### Your instructions
Give the lines of the records below, from the line containing "Task: Select the Zadávanie bodov heading" through the end of the records, as a JSON list of strings with one string per line. Leave out the pictures and any blank lines.

### Data section
§
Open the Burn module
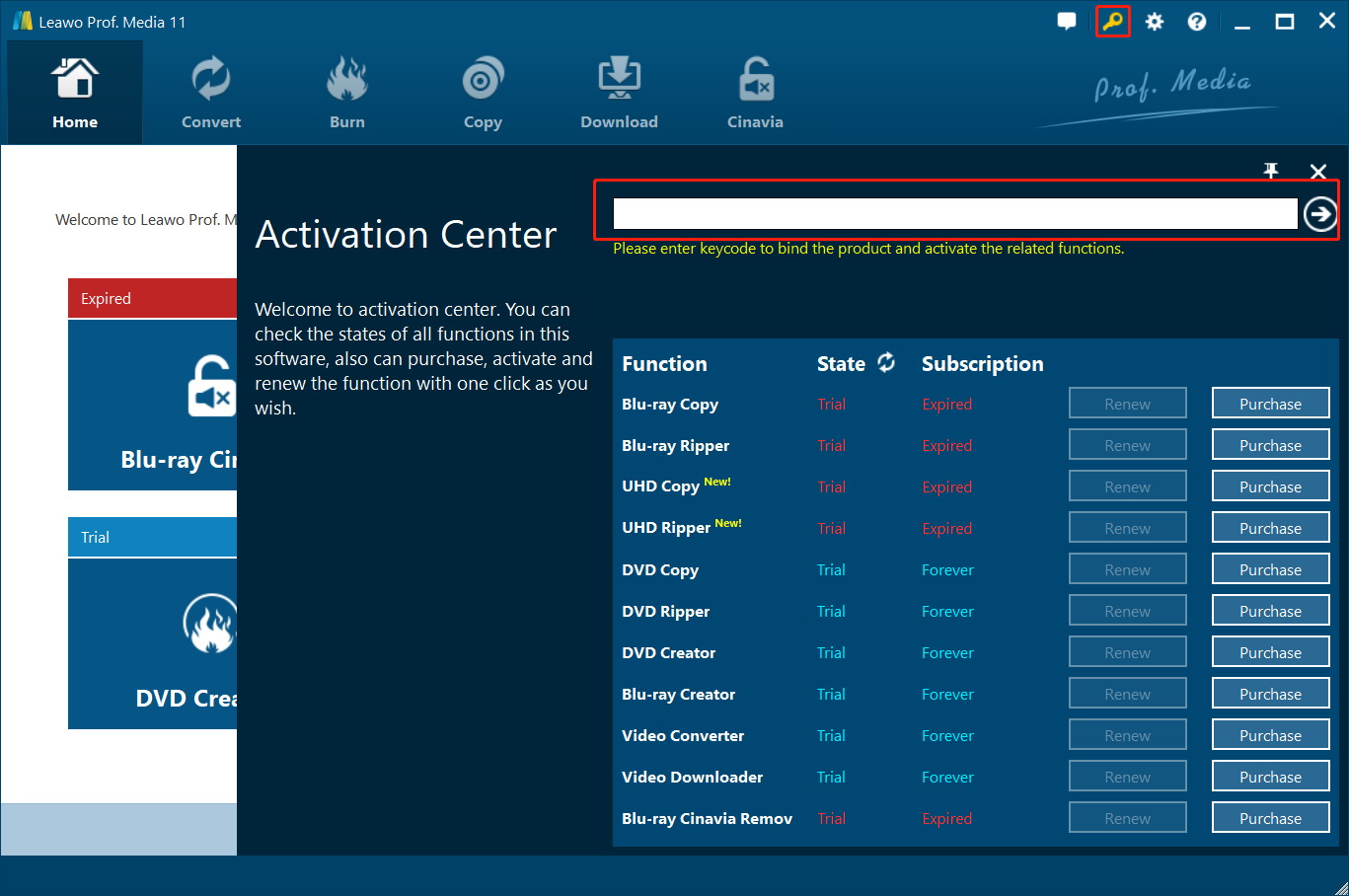This screenshot has width=1349, height=896. coord(347,94)
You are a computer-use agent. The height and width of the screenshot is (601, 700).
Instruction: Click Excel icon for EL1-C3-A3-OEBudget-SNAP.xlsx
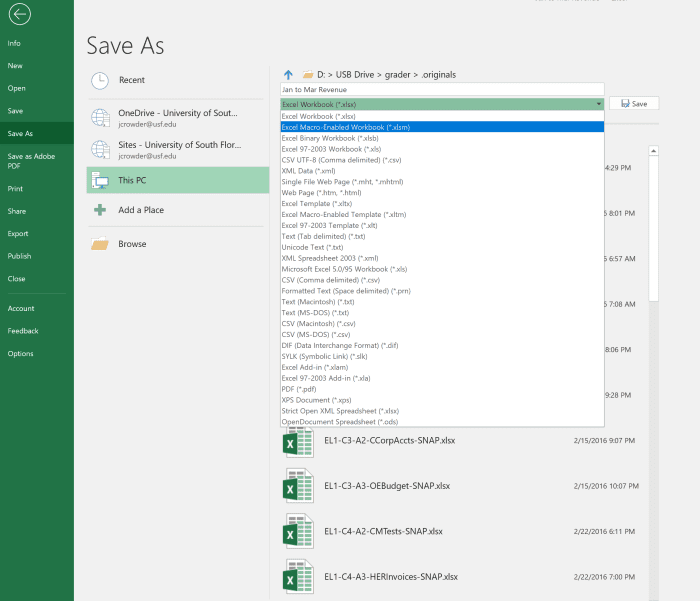pyautogui.click(x=299, y=487)
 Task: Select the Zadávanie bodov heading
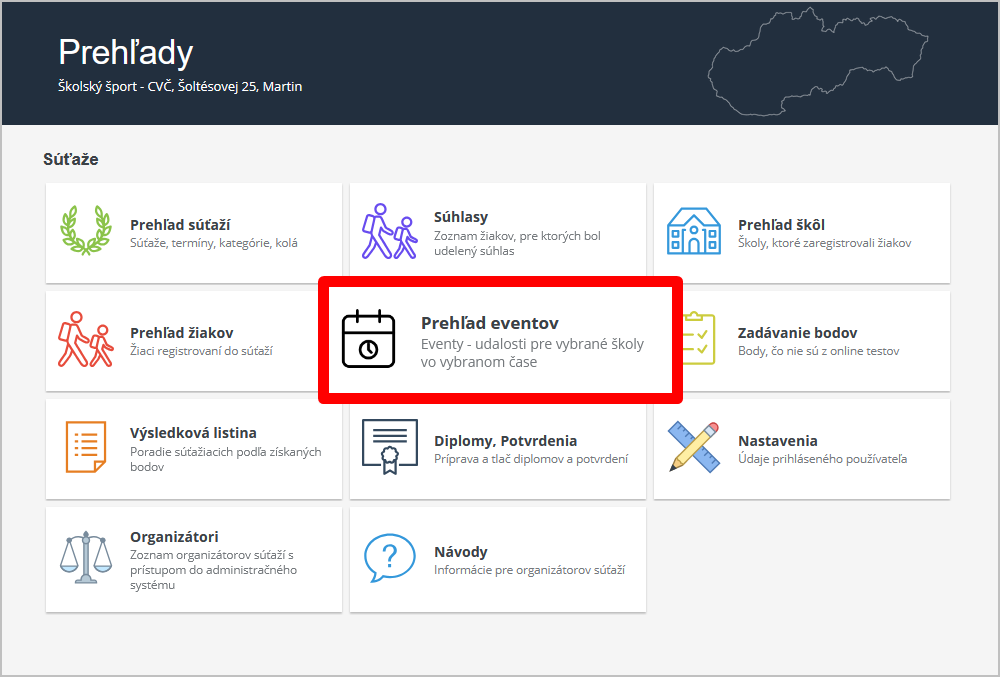pos(797,333)
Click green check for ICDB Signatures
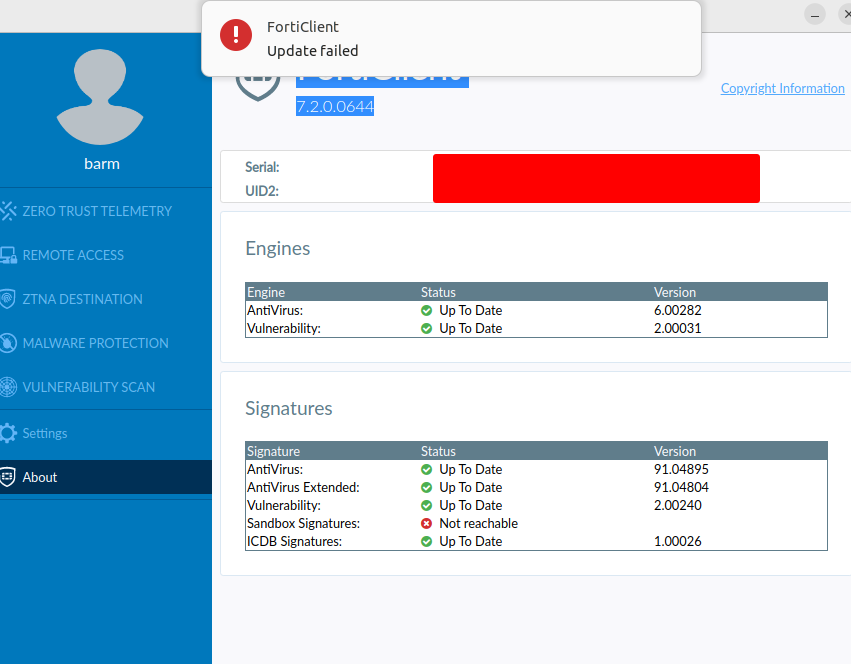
§
### Exercise answer
[
  " Task: Select the Zadávanie bodov heading",
  "pos(797,333)",
  "Click green check for ICDB Signatures"
]